Een schitterend ongeluk

 

De uitglijders die beide heren maakten hebben ons intussen, via het nodige nader onderzoek, een boeiend idee rijker gemaakt. Het betreft de oergeschiedenis van de moderne wetenschap en de opmerkelijk rechtstreekse manier waarop die geschiedenis doorwerkt in onze huidige toestand en vooruitzichten. De natuurwetenschappelijk en technologisch voortschrijdende mensheid als een zegevierende generaal die tegelijk als slaaf achter zijn zegekar loopt: is het nodig te wijzen op de actualiteit en het belang van deze voorstelling van zaken? Ik heb daar geen Harari of Februari meer voor nodig. En wie twijfelt of het een reële voorstelling is, of zich afvraagt wat er vandaag eigenlijk gaande is, die krijgt verheldering en bevestiging uit het verleden. De moderne natuurwetenschap werd – bedoeld of niet, en christelijk geïnspireerd of niet – erfgenaam en plaatsvervanger van zowel hybris als determinisme, een wonderlijk mengsel van optimisme en defaitisme: een schitterend ongeluk waarbij ‘een oudere mensleer’ hoe langer hoe meer achter de horizon verdween. Een geslaagde nieuwe kandidaat-wereldverbeteraar sprong niet, maar viel in het gat dat diverse oude, gesjeesde en afgedropen kandidaten achterlieten. Het beeld valt te nuanceren en te detailleren. Als voorbeeld van het mogelijke nut van wetenschapsgeschiedenis mag het er intussen zijn.

 

 

Noten

  1.  Lewis, English Literature in the Sixteenth Century (1954), 537; Bacon, Novum Organum (1620), I.38-67.

  2.  De afschaffing van de mens, vertaling Arend Smilde (1997), voorlaatste alinea.

  3.  ‘The Great Instauration: Preface’, in Novum Organum, transl. & ed. Urbach & Gibson (1994), voorlaatste alinea, 15. Hooykaas (73) lijkt hiernaar te verwijzen maar citeert waarschijnlijk uit het Latijn en vermeldt geen bron.

  4.  De herschepping van de wereld. Het ontstaan van de moderne natuurwetenschap verklaard (2007), 262, 269.

  5.  Advancement II.7-8 en De augmentis III.3-6. In veel edities van Advancement ontbreekt de hoofdstuk- en paragraafindeling, die niet van Bacon is. Ze is echter wel te vinden in de editie van Henry Morley op www.gutenberg.org en in het Bacon-deel van de serie Britannica Great Books (1952). De augmentis werd in de negentiende eeuw door James Spedding in het Engels vertaald en opgenomen in zijn editie van The Works of Francis Bacon, band IV en V (Amerikaanse uitgave: VIII en IX). De Latijnse tekst staat in band I (Amerikaans: II en III; www.archive.org biedt voornamelijk Amerikaanse delen).

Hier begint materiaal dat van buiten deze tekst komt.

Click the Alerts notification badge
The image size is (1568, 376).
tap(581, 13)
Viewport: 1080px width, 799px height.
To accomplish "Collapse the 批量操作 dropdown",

  6.  Advancement II.7.1. Bacons onderscheid tussen ware en valse magie laat ik verder buiten beschouwing, evenals dat van Lewis tussen nieuwe en oude magie.

  7.  Advancement II.7.3; De augmentis III.4, Works ed. Spedding, I, 550 (Latijn) / IV, 346 (Engels).

  8.  De augmentis III.5, voorlaatste alinea, Works ed. Spedding, IV, 368.

  9.  De augmentis III.4, Works ed. Spedding, I, 554-560 / IV, 349-355. In Advancment kwam de astrologie nog lang niet zo uitvoerig ter sprake.

10.  English Literature in the Sixteenth Century, 13-14.

11.  ‘Imagination and Thought in the Middle Ages’ (1956), in Essays in Medieval and Renaissance Literature (1966), 56.

12.  ‘Imagery in the Last Eleven Cantos of Dante’s Comedy’ (1948), t.z.p., 91.

13.  English Literature in the Sixteenth Century, 14 en 49.

14.  De afschaffing van de mens, hoofdstuk 3, slot vierde alinea.

15.  Novum Organum, I.129. Zie ook I.3, waar staat: Natura enim non nisi parendo vincitur.